> **Exercises**:
#1 Using the text on the Afghan peace talks, answer these:
(a) Which country is named as an example of others helping to facilitate negotiations?
(b) Which Taliban precondition do US military leaders want dropped?
(c) In which magazine did Jeremy Scahill publish his article?
#2 From the text on the Afghan peace talks, pull out word for word the part that opens with the words containing "Jeremy Scahill, author" and closes with "support Taliban groups.".

> **Text provided**:

·····

There have been reports in the media over the past few months that the Karzai government in Afghanistan has been holding high-level talks with Taliban leaders. Some reports indicate representatives of other countries (e.g. Saudi Arabia) have been using their offices to facilitate other negotations. US military leaders have not publicly opposed any of these negotations or efforts to get negotiations started, but there are no reported indications that they favor negotations and they have insisted on certain preconditions before they become directly involved in them. Among the preconditions are that the Taliban give up their weapons, cease hostilities, and drop their precondition that US troops must leave the country before negotiations may commence. At the same time, the US Afghan command continues to use counter-insurgency (better, counter-terrorist) campaigns, often by special forces, to root out and kill alleged Taliban leaders. The gist of these dual, seemingly incompatible, strategies is that, while the US officials in Afghanistan do not publicly or officially oppose negotiations, its violent operations on the ground undermine any movement toward peaceful talks.
Jeremy Scahill, author of the definitive book, Blackwater: The Rise of the World's Most Powerful Mercenary Army, and prolific investigative reporter, has written an article for The Nation magazine that is relevant for understanding what the US military's approach to the Taliban is about and the likely repercussions. The major point of his article is that, indeed, the US occupation force in Afghanistan is pursuing a counter-terrorist course of action against Taliban, targeting leaders of the insurgency. But it is proving yet again to be counterproductive, as US forces kill innocent Afghanis, generate hatred against and fear of US troops, and drive more and more of the Afghan people to support Taliban groups.

·····

> **Record set**:

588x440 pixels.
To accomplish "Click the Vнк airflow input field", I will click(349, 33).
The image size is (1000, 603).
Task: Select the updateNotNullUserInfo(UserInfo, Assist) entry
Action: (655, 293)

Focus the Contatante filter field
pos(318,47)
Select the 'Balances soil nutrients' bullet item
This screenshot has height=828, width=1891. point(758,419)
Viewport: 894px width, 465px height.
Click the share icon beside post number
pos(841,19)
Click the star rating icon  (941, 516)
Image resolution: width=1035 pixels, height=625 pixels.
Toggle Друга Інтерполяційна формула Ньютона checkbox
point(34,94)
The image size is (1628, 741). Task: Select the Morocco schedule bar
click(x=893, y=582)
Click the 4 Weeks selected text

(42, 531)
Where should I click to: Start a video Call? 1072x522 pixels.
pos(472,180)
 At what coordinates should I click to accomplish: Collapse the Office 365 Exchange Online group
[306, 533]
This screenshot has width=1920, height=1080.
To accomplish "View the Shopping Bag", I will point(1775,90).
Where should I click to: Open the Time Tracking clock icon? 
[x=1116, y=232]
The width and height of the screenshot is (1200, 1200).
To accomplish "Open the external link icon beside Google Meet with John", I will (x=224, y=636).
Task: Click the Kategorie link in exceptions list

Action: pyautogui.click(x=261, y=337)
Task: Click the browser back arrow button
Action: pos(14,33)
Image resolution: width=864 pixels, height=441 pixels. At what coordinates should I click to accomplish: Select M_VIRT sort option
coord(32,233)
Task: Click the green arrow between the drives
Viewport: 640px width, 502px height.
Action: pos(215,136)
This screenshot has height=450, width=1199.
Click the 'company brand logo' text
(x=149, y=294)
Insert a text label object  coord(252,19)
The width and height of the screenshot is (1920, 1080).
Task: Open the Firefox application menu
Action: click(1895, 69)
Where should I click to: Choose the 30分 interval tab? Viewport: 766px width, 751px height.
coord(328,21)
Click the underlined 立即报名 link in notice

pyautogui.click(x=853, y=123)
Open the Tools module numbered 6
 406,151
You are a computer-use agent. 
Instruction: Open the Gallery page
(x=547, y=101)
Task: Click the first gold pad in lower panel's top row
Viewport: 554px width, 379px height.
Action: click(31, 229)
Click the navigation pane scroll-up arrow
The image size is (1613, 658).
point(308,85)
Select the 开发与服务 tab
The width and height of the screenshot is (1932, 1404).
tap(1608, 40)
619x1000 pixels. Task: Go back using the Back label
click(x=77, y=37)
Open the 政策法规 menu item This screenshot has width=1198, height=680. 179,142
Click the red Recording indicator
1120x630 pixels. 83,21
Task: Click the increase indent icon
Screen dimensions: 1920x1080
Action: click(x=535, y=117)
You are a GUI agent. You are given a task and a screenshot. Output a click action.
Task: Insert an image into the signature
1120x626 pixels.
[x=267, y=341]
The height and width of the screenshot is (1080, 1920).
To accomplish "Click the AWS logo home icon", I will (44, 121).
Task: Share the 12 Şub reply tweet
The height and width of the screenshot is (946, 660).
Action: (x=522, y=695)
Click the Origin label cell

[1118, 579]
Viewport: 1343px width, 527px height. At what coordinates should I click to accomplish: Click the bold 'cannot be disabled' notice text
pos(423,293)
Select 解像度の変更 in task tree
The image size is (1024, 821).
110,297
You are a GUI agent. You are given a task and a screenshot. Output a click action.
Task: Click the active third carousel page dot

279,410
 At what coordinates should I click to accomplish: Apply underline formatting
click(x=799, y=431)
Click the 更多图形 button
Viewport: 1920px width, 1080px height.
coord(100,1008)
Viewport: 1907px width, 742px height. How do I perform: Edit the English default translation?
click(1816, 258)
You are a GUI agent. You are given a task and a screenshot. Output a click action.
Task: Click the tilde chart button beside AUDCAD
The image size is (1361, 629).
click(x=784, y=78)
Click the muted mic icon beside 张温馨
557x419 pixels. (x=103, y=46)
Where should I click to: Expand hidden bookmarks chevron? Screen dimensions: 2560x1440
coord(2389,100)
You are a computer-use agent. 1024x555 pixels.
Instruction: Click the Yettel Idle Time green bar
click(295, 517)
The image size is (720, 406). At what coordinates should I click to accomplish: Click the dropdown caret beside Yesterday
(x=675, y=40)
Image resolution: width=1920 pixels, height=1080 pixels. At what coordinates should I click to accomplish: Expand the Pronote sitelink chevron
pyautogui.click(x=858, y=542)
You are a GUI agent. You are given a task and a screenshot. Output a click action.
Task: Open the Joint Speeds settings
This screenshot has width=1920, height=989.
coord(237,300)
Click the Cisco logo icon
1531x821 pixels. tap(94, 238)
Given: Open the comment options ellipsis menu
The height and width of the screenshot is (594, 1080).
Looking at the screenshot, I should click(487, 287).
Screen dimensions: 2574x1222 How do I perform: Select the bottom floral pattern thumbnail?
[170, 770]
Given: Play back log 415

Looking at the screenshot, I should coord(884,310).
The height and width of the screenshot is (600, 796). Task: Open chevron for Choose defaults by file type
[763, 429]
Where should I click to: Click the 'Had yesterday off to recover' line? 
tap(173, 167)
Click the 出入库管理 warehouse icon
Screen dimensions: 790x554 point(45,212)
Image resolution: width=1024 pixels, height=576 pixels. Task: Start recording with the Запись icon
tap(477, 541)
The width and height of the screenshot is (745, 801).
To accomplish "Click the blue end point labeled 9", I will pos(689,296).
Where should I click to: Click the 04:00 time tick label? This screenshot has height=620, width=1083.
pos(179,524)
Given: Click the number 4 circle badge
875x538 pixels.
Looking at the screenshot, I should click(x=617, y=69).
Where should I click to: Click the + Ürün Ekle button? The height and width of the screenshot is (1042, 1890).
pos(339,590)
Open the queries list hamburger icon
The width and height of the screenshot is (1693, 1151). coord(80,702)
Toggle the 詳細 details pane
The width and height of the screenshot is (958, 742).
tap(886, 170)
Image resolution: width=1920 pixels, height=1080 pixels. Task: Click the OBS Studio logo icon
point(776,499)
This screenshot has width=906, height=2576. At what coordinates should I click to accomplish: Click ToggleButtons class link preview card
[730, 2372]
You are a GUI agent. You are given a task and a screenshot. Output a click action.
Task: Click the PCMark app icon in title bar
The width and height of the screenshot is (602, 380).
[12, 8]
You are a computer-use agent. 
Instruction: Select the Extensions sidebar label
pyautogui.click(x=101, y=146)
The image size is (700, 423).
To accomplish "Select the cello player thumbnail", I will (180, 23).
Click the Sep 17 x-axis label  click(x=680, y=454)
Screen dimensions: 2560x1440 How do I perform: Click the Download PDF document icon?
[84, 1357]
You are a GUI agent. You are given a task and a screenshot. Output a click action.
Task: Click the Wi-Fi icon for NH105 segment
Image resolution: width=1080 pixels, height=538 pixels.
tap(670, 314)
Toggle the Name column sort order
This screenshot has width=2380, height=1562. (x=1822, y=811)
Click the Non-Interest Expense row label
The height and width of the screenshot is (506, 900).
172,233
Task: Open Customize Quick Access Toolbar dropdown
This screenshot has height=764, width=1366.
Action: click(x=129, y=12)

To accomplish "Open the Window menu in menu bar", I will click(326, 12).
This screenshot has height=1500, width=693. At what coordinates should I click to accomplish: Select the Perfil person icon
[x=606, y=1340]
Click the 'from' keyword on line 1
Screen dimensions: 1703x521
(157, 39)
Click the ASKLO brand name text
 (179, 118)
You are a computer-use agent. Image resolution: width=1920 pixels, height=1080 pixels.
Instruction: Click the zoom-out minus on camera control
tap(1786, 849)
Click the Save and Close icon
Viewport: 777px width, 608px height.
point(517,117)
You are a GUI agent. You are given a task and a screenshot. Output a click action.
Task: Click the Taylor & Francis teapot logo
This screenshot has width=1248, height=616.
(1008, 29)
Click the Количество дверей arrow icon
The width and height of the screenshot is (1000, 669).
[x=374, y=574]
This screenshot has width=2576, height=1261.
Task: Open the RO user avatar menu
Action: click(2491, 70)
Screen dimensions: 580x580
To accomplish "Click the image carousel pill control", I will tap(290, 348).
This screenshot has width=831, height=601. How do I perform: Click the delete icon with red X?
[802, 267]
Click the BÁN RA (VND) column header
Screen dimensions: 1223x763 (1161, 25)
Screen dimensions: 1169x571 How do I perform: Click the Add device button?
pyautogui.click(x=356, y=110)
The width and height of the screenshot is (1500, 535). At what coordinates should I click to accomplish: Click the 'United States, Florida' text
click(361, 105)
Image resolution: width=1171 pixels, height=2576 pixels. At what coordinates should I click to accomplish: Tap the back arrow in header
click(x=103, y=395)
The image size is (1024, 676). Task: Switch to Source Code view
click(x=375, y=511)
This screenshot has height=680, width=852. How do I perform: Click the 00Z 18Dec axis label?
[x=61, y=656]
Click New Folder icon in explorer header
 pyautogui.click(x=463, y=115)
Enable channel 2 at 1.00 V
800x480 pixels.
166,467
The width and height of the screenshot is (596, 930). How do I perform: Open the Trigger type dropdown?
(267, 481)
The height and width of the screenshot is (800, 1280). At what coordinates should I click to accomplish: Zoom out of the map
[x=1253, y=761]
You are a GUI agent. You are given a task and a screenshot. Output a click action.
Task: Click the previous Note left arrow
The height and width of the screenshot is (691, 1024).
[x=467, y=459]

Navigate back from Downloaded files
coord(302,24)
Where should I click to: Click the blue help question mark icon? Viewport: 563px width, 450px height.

·····

> **Answers to the tasks**:
#1
(a) Saudi Arabia.
(b) The Taliban's precondition that US troops must leave the country before negotiations may commence.
(c) The Nation.

#2
Jeremy Scahill, author of the definitive book, Blackwater: The Rise of the World's Most Powerful Mercenary Army, and prolific investigative reporter, has written an article for The Nation magazine that is relevant for understanding what the US military's approach to the Taliban is about and the likely repercussions. The major point of his article is that, indeed, the US occupation force in Afghanistan is pursuing a counter-terrorist course of action against Taliban, targeting leaders of the insurgency. But it is proving yet again to be counterproductive, as US forces kill innocent Afghanis, generate hatred against and fear of US troops, and drive more and more of the Afghan people to support Taliban groups.